Excerpt to read:
● ● ●

He was active with online correspondence to the end. The day before he died, Scontras posted a piece on Facebook for Women’s History Month about women in the workplace and their struggles over the years for equal pay. “While the struggle of Maine women to fight their way out of the historical shadows of inequality reaches deep into the nineteenth century,” he wrote, “the embers of the struggle continue to billow…” Indeed, in his final days, the nurse’s struggle to form a union at Maine Medical Center was much on his mind. O Maine Medical Center’s hiring of an anti-union consulting firm to defeat the push for “workplace democracy,” he said, that it is but “a more recent example of [a] species of legal opposition which reaches back nearly a half-century.” Scontras saw nothing new in these tactics, just a renewed subversion of worker agency. Who needs the “strike-breaking, club-swinging thugs,” the “labor spies,” and other assorted crude anti-union strategies and tactics anymore, he asked, “to ensure that the sparks of unionism do not billow into a genuine worker countervailing-power of resistance, a demand for democracy in the workplace and a voice in the decisions that directly impact their lives?”
Beyond the workplace, Scontras was concerned about the “racism, xenophobia, bigotry and hate that spark social division and intolerance” to this day, he cautioned against the “shortcomings [of] an education that narrowly focuses on making people marketable.” “Should it be a requirement,” he asked, “that all students enroll in a course that seek[s] to address such questions as a condition for graduation in any public school? In a nation that is rapidly becoming a microcosm of the races, ethnicities, and cultures of the world, is it not necessary to systematically cultivate a mind-set for a multi-cultural democracy in the interest of social harmony?” Professor Scontras was dedicated to his profession. His students, colleagues, and associates lauded him for his commitment. He is affectionately remembered by them in part for that reason.
But Charles Scontras was far more than an academic and Maine’s premier labor historian. He was a public intellectual who cared deeply about his community and sought through his life’s work to give voice to Maine’s working-class and raise its concerns and aspirations above the exclusionary narratives that dwell on the wants and rationalizations of wealth and privilege. He was recognized for his unflagging commitment to elevating labor’s story. Scontras, like the late Gutman and Montgomery, believed in ‘the empowering quality of history’, for scholars and the working-class itself.

● ● ●

[Source data]
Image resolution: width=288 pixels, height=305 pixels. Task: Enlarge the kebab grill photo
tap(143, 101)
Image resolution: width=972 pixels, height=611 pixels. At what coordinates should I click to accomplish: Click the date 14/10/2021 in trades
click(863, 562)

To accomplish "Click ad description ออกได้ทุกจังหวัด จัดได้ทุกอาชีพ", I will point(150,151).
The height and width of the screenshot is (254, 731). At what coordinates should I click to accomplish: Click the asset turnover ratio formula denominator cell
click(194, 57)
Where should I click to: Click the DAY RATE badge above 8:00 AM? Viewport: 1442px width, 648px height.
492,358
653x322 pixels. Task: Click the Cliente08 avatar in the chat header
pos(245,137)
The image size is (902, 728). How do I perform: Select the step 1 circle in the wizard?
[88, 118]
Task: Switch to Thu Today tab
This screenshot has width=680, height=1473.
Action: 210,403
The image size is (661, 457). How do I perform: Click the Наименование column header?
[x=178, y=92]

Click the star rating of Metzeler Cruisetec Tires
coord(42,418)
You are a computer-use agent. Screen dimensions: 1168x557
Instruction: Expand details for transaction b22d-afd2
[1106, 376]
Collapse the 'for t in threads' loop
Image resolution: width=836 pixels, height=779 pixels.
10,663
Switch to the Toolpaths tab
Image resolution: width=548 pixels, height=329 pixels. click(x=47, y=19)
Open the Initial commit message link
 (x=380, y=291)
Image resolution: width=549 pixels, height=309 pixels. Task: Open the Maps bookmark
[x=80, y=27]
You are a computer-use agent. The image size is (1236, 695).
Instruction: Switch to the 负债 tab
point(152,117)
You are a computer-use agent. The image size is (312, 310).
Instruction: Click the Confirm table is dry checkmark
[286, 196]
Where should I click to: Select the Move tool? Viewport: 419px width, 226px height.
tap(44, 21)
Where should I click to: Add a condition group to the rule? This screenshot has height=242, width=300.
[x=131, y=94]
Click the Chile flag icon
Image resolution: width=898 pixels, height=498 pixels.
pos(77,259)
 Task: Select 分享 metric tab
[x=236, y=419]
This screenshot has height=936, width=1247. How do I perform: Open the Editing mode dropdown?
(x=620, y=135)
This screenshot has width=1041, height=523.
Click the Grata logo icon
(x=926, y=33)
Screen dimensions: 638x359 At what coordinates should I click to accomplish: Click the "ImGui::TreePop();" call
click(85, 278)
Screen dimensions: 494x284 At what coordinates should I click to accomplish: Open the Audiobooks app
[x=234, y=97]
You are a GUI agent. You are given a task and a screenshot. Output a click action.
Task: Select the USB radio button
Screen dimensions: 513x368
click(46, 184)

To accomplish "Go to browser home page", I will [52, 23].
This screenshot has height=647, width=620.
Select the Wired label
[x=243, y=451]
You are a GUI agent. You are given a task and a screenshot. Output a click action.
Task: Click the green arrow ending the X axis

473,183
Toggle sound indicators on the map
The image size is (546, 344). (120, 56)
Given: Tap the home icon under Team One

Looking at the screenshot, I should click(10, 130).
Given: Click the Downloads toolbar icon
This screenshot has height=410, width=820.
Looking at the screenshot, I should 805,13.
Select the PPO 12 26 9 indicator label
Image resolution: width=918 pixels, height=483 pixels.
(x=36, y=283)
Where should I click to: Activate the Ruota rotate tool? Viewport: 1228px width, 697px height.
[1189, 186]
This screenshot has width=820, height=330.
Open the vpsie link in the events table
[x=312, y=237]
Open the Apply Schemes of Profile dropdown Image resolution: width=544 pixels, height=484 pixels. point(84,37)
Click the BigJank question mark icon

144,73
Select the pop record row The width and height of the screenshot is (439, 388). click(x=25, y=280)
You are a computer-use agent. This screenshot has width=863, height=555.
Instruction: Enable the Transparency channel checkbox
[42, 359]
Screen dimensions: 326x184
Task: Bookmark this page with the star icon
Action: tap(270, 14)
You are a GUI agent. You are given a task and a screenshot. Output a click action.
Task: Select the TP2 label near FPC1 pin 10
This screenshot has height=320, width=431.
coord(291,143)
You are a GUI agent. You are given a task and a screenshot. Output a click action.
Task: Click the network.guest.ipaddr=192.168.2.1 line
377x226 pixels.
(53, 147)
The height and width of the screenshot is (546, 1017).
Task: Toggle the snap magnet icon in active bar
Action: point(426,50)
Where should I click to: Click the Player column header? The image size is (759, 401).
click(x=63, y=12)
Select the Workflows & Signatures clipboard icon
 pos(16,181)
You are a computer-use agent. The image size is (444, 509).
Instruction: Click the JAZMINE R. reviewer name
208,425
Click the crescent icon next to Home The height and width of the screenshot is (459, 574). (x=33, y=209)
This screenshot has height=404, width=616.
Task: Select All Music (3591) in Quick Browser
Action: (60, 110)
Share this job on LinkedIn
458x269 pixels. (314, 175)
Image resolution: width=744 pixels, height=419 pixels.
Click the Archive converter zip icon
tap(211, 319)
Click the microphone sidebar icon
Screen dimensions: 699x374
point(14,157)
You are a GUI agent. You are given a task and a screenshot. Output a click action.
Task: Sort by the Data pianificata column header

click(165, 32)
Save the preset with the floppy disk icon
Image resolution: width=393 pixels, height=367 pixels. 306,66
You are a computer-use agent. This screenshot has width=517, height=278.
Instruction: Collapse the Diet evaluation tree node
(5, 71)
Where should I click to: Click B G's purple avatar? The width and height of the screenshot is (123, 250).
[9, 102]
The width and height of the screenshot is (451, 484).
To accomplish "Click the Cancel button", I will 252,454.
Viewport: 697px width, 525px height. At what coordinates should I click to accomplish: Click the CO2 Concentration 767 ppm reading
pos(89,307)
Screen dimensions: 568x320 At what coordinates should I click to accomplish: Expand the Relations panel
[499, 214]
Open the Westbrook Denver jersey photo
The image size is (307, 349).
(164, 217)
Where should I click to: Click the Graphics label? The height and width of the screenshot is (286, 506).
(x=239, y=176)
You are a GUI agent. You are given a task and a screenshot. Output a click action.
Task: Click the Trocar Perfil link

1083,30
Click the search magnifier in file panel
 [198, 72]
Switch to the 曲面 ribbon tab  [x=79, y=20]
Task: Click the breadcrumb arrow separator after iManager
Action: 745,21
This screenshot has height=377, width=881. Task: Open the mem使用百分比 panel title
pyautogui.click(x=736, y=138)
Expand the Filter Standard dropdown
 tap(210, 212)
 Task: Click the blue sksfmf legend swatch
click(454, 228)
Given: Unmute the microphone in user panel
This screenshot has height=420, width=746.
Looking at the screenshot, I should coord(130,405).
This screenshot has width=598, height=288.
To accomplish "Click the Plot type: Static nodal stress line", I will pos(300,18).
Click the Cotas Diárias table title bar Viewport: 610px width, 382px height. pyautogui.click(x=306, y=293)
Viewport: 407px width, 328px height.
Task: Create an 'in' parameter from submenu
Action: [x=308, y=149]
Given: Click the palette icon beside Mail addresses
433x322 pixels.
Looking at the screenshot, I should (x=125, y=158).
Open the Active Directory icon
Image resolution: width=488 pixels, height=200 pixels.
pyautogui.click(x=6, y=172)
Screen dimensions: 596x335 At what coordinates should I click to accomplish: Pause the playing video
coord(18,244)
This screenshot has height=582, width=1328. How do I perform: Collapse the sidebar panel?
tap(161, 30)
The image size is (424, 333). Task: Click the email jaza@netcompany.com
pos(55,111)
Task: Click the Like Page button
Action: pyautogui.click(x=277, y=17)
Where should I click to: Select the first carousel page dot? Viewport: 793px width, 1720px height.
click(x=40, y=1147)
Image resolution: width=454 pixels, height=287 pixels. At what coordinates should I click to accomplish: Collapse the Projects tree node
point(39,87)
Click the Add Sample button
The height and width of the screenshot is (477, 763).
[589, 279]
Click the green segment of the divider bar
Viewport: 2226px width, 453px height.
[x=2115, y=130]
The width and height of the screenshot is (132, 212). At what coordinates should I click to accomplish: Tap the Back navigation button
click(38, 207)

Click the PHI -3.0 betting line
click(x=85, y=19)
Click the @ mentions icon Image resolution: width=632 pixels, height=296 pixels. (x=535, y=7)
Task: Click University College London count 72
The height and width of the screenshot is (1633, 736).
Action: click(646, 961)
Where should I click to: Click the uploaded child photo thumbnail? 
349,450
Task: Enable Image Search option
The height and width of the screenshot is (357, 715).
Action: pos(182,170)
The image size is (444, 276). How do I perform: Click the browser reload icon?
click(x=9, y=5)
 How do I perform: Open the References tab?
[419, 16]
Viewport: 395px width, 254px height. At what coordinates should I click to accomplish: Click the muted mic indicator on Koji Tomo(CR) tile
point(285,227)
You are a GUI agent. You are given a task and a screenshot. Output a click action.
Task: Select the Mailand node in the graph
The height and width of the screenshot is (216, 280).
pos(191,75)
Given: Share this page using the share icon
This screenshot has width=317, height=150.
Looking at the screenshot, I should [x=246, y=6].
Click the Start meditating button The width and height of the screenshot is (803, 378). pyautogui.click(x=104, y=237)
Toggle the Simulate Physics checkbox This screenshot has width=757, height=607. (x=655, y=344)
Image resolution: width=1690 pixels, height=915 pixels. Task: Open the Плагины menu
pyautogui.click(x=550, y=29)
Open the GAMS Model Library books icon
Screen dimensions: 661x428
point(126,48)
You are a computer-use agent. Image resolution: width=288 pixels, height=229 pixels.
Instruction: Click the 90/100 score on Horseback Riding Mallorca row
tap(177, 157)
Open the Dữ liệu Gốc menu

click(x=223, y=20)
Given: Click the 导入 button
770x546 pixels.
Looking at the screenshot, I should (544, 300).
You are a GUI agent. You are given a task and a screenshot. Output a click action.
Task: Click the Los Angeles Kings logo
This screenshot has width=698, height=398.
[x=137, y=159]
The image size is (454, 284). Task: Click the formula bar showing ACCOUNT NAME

● ● ●

Problem set:
- a) Using the excerpt on Charles Scontras, decide whether each statement agrees with it. Answer yes or no for each, and quote the words that decide it.
(i) Scontras posted on Facebook for Women's History Month the day before he died.
(ii) Scontras viewed the anti-union tactics as something new.
(iii) Scontras was recognized for his commitment to elevating labor's story.
- b) Rewrite the paragraph of the excerpt on Charles Scontras that begins "But Charles Scontras was far more" as a short list, keeping its main facts.
These lines are separate material and are not part of the excerpt on Charles Scontras.

Per-task outputs:
- a)
(i) Yes: "The day before he died, Scontras posted a piece on Facebook for Women’s History Month"
(ii) No: "Scontras saw nothing new in these tactics"
(iii) Yes: "He was recognized for his unflagging commitment to elevating labor’s story."

- b)
- Charles Scontras was more than an academic and Maine’s premier labor historian. He was a public intellectual who cared deeply about his community.
- Through his life’s work he sought to give voice to Maine’s working class. He wanted to raise its concerns and aspirations above narratives centered on wealth and privilege.
- He was recognized for his unflagging commitment to elevating labor’s story.
- Like Gutman and Montgomery, he believed in "the empowering quality of history," both for scholars and for the working class.